Page by Stephanie Watkins
Dopamine, arguably the most studied of all neurotransmitters, plays a role in motivation, higher thinking, and many “hypodopaminergic” clinical disorders (ADHD, autism, bipolar disorder, OCD, and schizophrenia to name a few). While dopamine has not been linked to emotional behavior, it is often connected to motor behaviors, executive intelligence, and distal space (rather than proximal). Most notably associated with brainstem abnormalities in the prenatal period, specifically the first and second trimesters of pregnancy, hypodopaminergic disorders are characterized by a heightened motor activity resulting in a basic stereotypy (for example, rocking or spinning in children with autism). Social deficits are also linked to dopamine deficiencies, one of the most tell-tale symptoms of autism. Direct manipulations of the mother’s dopamine activity can be achieved through ingestion of cocaine or amphetamine, influencing the fetus’ exposure to dopamine. Indirect prenatal influences on dopamine are maternal nutritional deficiency, hyperthermia (fevers), and stress (elevates dopamine activity) (Previc, 2007).
Previc, F. H. (2007). Prenatal influences on brain dopamine and their relevance to the rising incidence of autism. Medical Hypotheses, 68, 46-60.

▸ **Work instructions**:
[1] According to the dopamine passage, which period of pregnancy is most notably associated with the brainstem abnormalities linked to hypodopaminergic disorders?
[2] Using the dopamine passage, explain how a mother's ingestion of cocaine or amphetamine can affect the fetus.

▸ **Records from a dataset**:

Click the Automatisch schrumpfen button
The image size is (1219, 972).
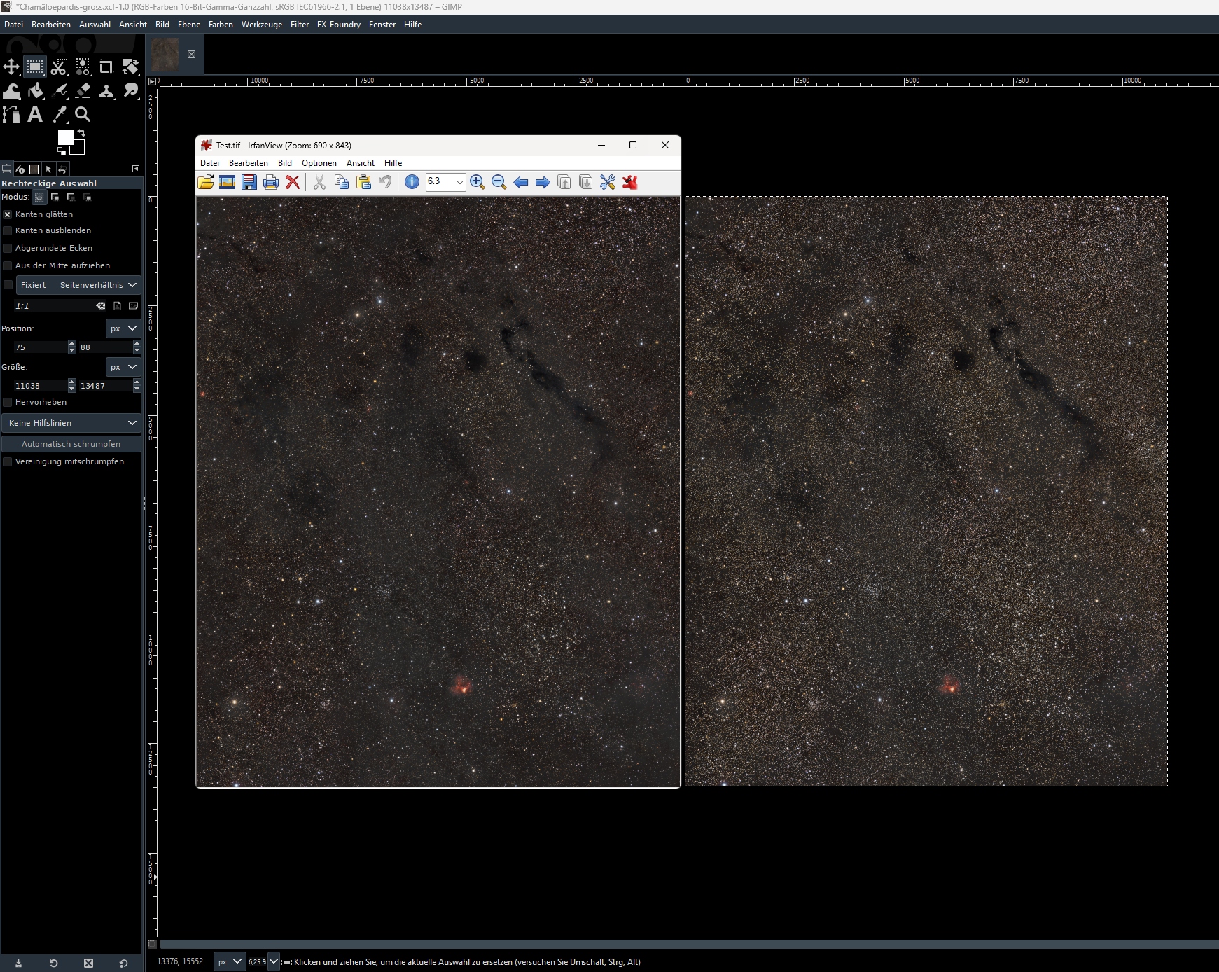[x=71, y=444]
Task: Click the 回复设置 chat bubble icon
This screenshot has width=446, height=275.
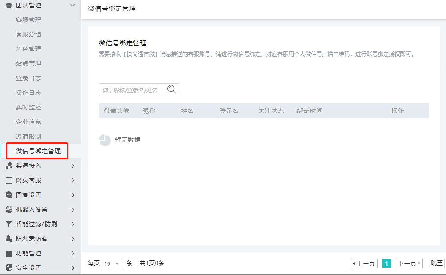Action: tap(9, 195)
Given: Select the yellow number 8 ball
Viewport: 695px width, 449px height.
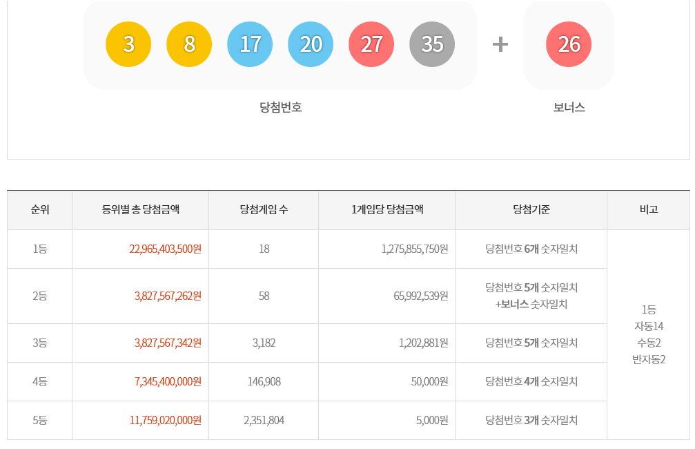Looking at the screenshot, I should pyautogui.click(x=189, y=44).
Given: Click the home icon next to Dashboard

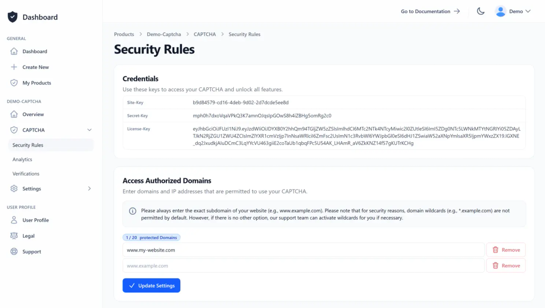Looking at the screenshot, I should point(14,51).
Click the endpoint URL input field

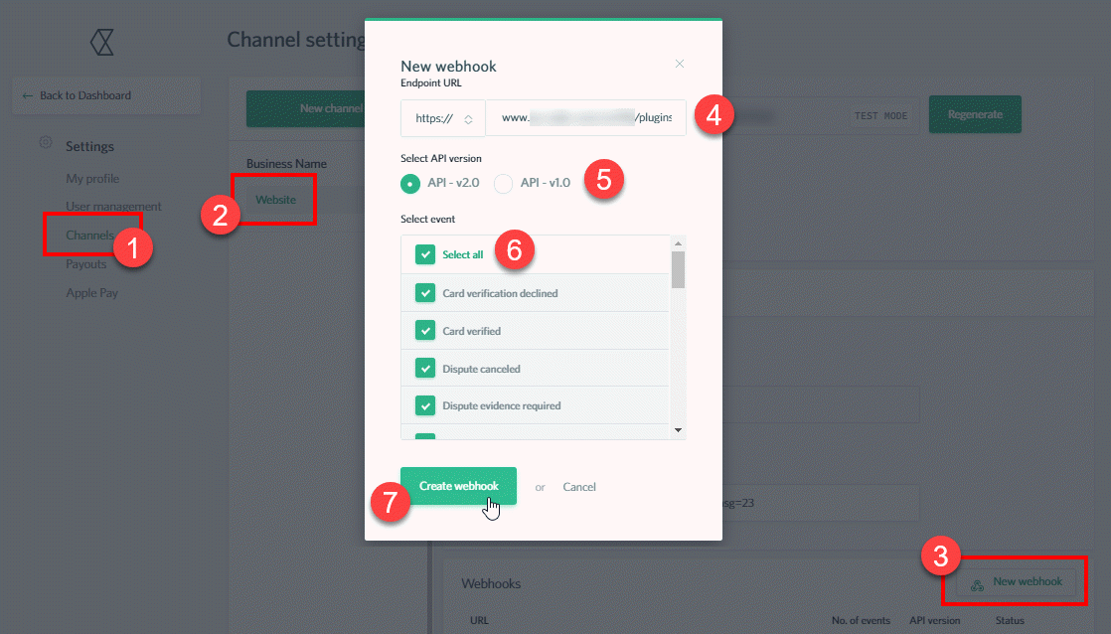pyautogui.click(x=585, y=117)
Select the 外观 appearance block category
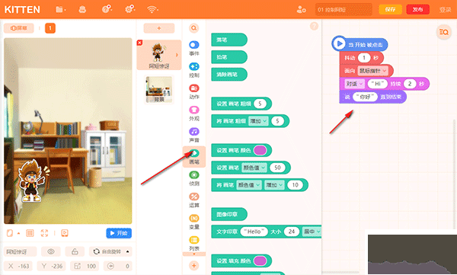Viewport: 457px width, 275px height. click(194, 114)
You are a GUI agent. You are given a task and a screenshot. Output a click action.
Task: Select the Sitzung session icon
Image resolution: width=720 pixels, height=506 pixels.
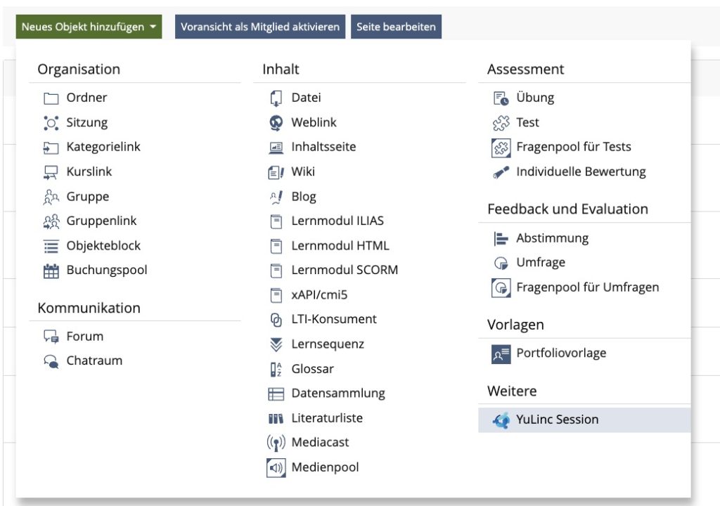(51, 123)
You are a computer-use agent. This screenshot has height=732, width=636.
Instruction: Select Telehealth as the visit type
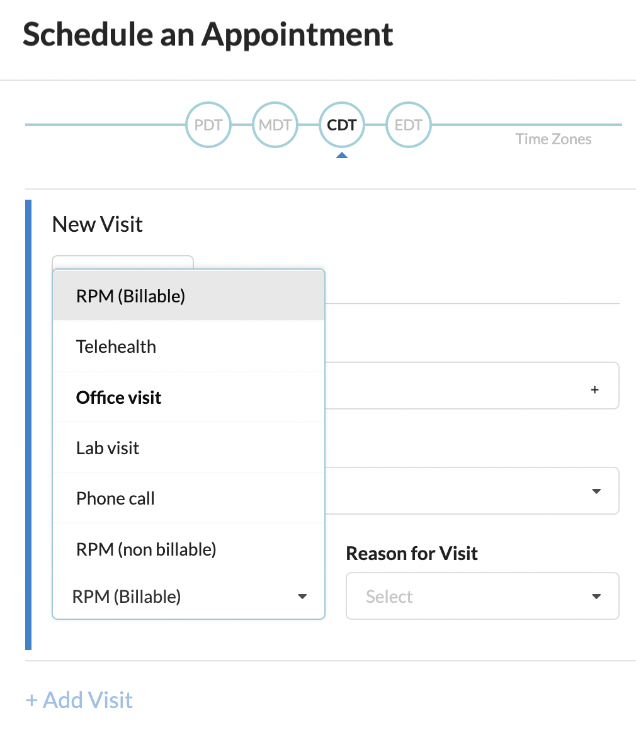(x=116, y=346)
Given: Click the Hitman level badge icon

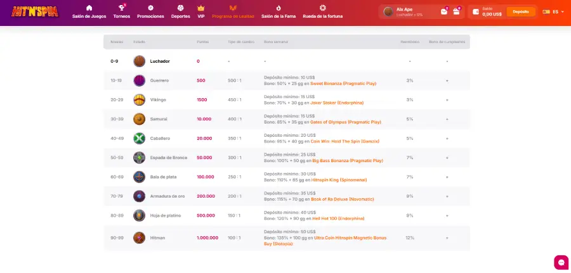Looking at the screenshot, I should pos(139,238).
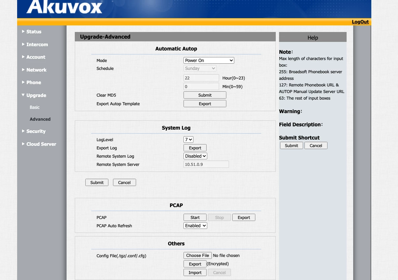Open the LogLevel dropdown
398x280 pixels.
coord(188,140)
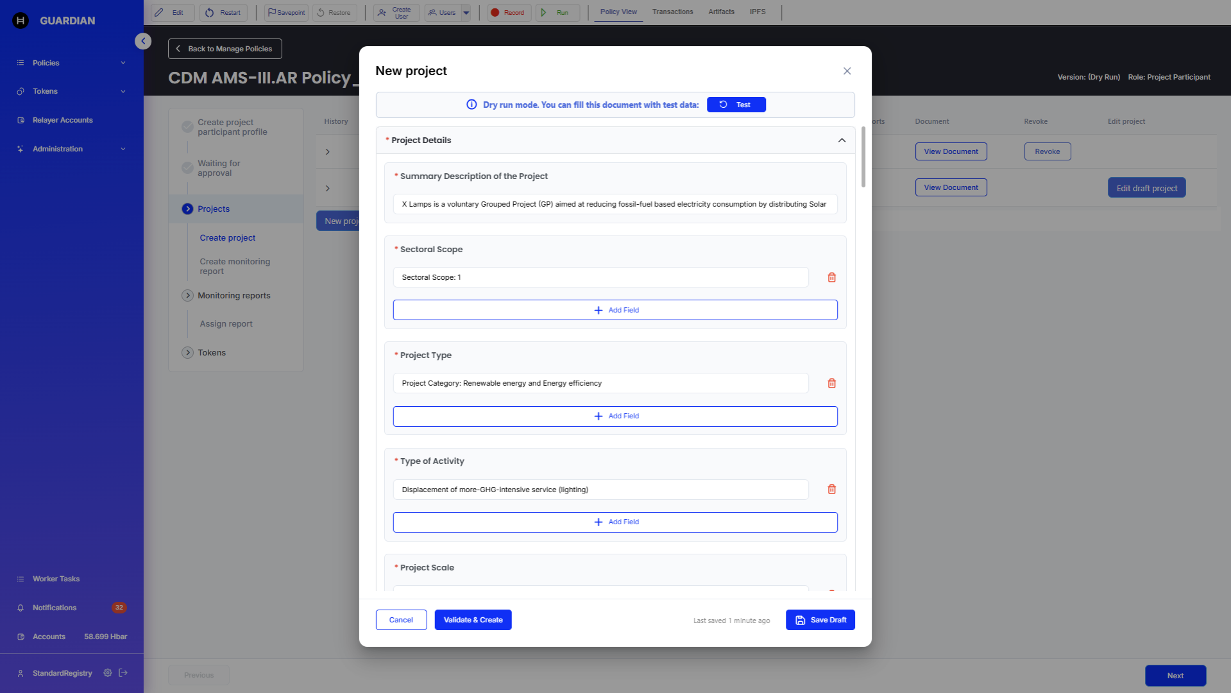Delete the Project Category entry

(x=831, y=383)
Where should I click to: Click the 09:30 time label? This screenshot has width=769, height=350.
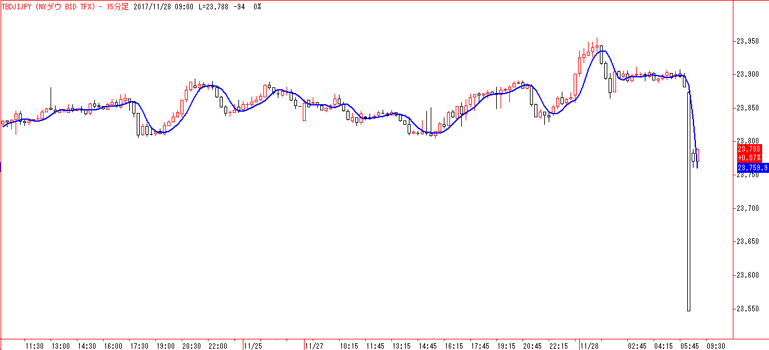pyautogui.click(x=716, y=345)
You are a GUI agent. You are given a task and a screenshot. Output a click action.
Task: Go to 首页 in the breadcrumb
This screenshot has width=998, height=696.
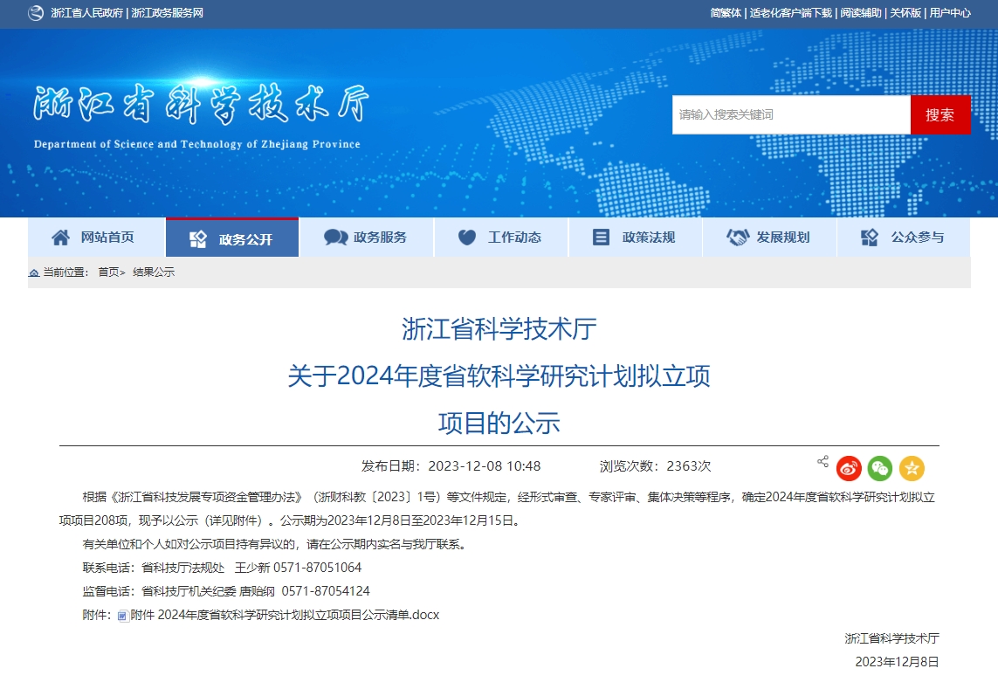point(108,272)
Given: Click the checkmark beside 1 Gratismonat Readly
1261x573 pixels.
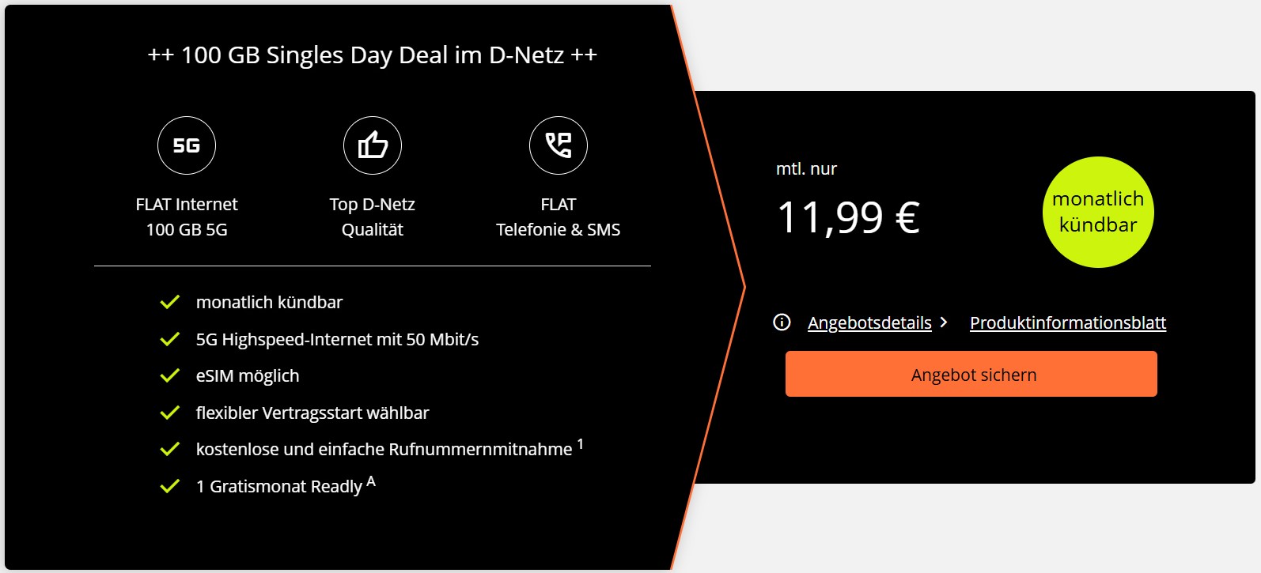Looking at the screenshot, I should pyautogui.click(x=170, y=487).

▸ **Answers for the exercise**:
[1] The first and second trimesters of pregnancy.

[2] These drugs directly manipulate the mother's dopamine activity. That change influences the fetus's exposure to dopamine.